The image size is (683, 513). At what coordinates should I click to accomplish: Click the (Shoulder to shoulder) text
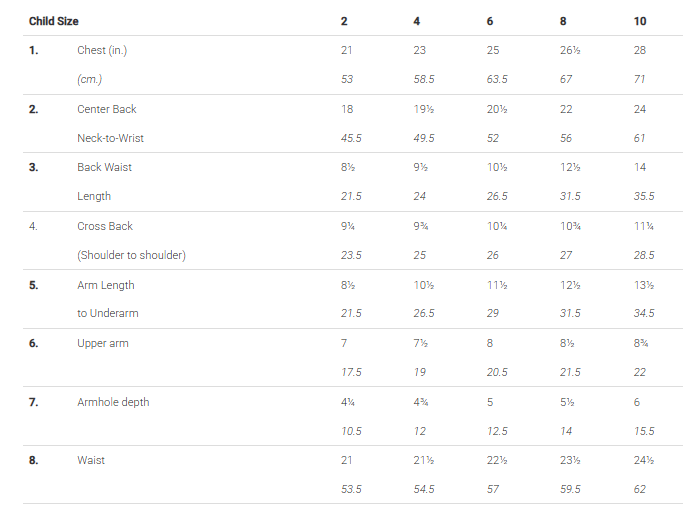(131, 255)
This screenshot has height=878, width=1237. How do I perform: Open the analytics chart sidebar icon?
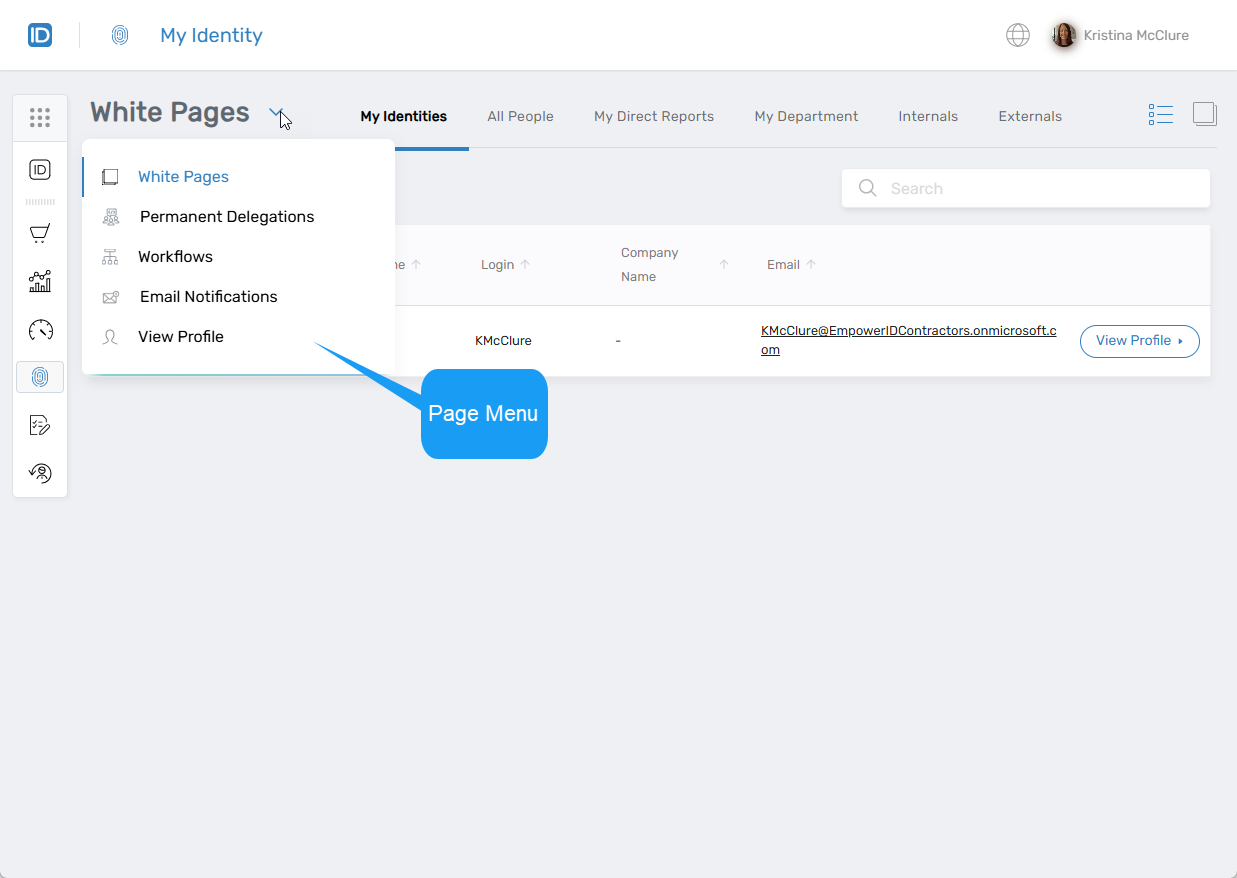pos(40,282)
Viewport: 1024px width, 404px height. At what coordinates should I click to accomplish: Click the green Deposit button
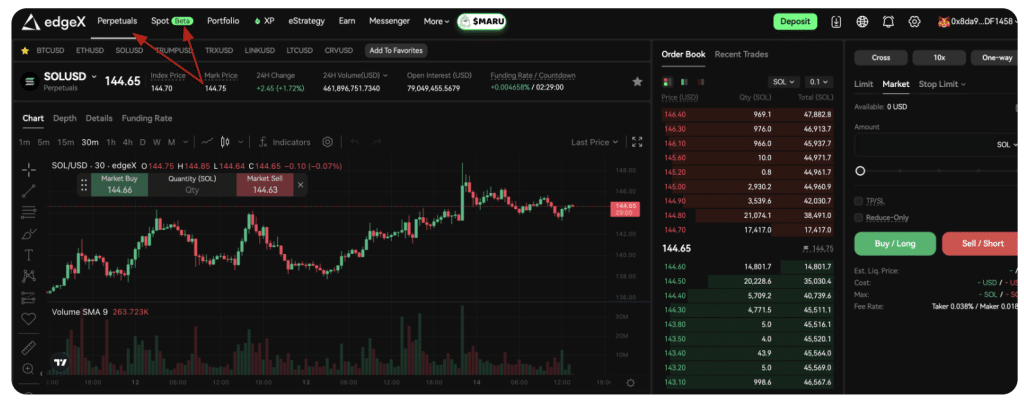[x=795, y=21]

* * *

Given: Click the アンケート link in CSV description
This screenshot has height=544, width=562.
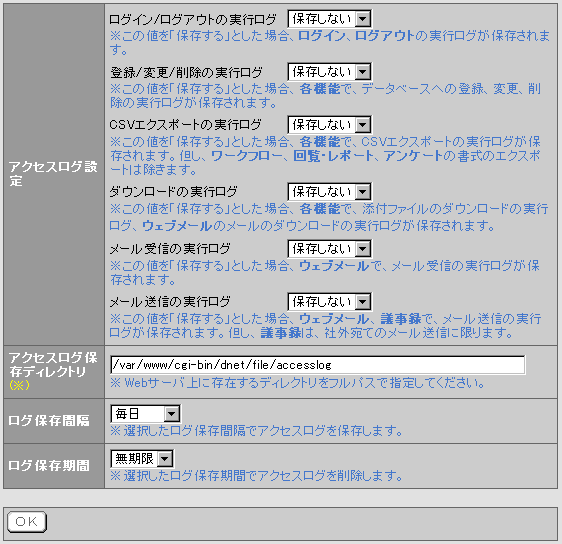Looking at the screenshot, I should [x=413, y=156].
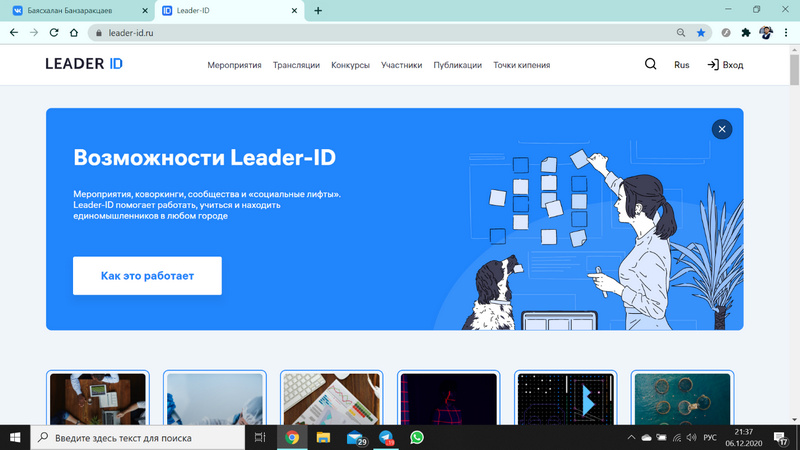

- [Directions for this task] Shift every coordinate in the answers by 20 and rewrite the stretch from the line containing "The image size" through the line containing "[x=795, y=21]", keeping each request with its line. Leave the pictures out.

- [Solution to the exercise]
The image size is (683, 513). At what coordinates should I click to accomplish: Click the (Shoulder to shoulder) text
(151, 275)
This screenshot has height=878, width=1237. How do I perform: Open the analytics chart sidebar icon?
pos(60,302)
Viewport: 1024px width, 404px height. At what coordinates should I click to accomplish: Click the green Deposit button
[x=815, y=41]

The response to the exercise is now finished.